Can Early Distributions From Retirement Plans Be Used to Pay College Tuition?

Rising college tuition costs may force you to dip into your retirement savings. Whether you can even access the money in your retirement plan, and what penalties apply, depends on the type of retirement plan you have. If you have multiple retirement plans, selecting the plan that offers the lowest tax burden can save you on your taxes.

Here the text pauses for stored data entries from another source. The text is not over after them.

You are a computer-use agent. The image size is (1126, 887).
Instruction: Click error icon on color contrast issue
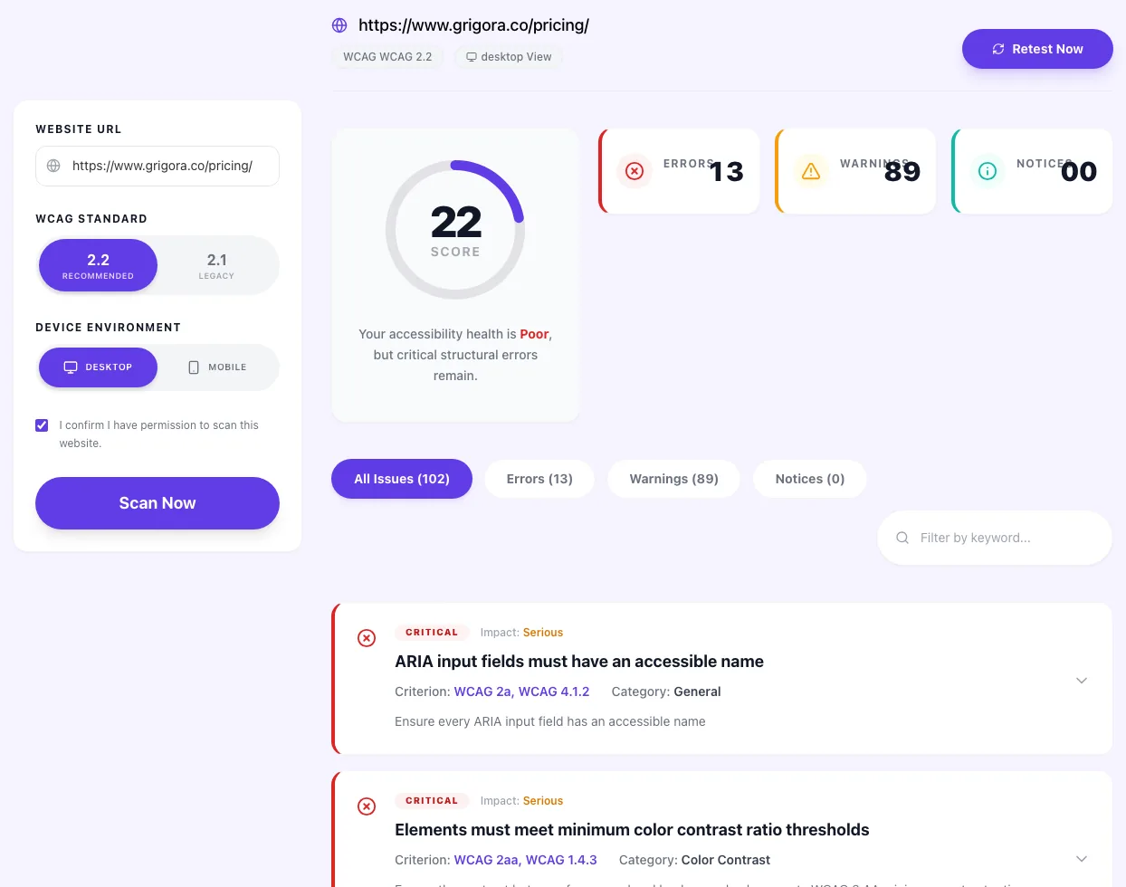click(x=367, y=806)
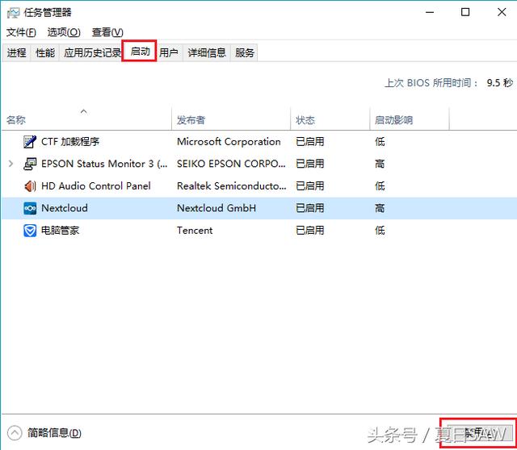Open the 文件(F) menu

tap(21, 32)
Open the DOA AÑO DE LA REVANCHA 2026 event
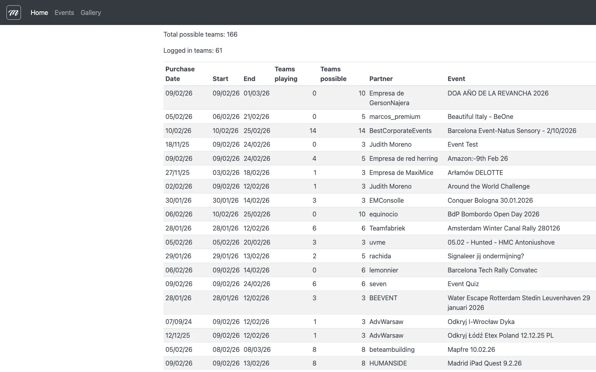The width and height of the screenshot is (596, 372). click(498, 93)
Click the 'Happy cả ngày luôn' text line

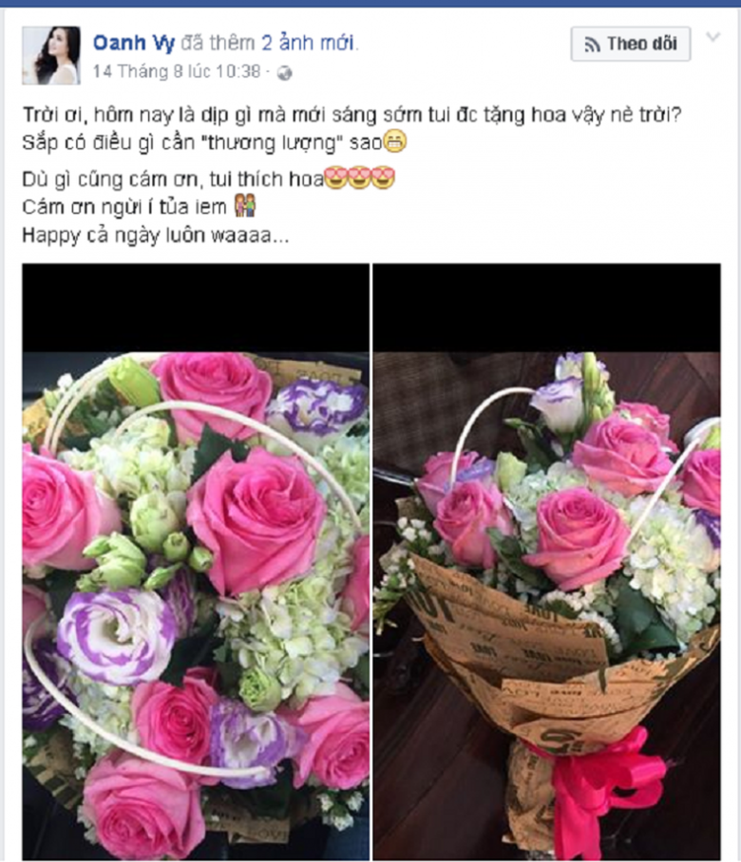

401(k) Hardship Distributions

If you're not 59 1/2 years old, you can only take money out of your 401(k) or 403(b) plan you've left your employer or if your plan allows for hardship distributions for education expenses. Hardship distributions are optional, so your plan might not permit them. If your plan does permit hardship withdrawals, you can take out enough money to cover tuition, fees and room and board for the next year for yourself, spouse, children, dependents or beneficiary, up to certain maximum amounts that depend on how much you've saved. However, you'll still have to pay taxes and the 10 percent additional tax on early distributions.

IRA Withdrawals

You can withdraw money from your IRA at any time, but early distributions are usually subject to a 10 percent additional tax penalty. However, if you use the money for qualified higher education expenses, you don't have to pay the extra 10 percent penalty. For example, if you take an early $10,000 distribution and use it all to pay college tuition, you'll still owe any applicable taxes, but you won't owe the penalty.

Qualified Expenses

For the purposes of the higher education exemption, qualified higher education expenses include tuition, mandatory fees and, if the student is enrolled at least half-time, room and board. You can pay the qualified expenses for yourself, your spouse, children or grandchildren. For example, you could use your early IRA distribution to pay for your son's college tuition and still qualify for the exception, but if you paid your niece's college tuition, you wouldn't qualify.

Roth IRAs

When you take an early distribution from a Roth IRA, your contributions come out tax-free and aren't subject to the early withdrawal penalty. Only if you dip into the earnings of your Roth IRA do you have to worry about taxes and penalties. For example, if you have $40,000 of contributions and $15,000 of earnings in your Roth IRA, you can withdraw up to $40,000 tax- and penalty-free. Then, if you take out any more, you'll have to pay taxes and use the higher education penalty exemption.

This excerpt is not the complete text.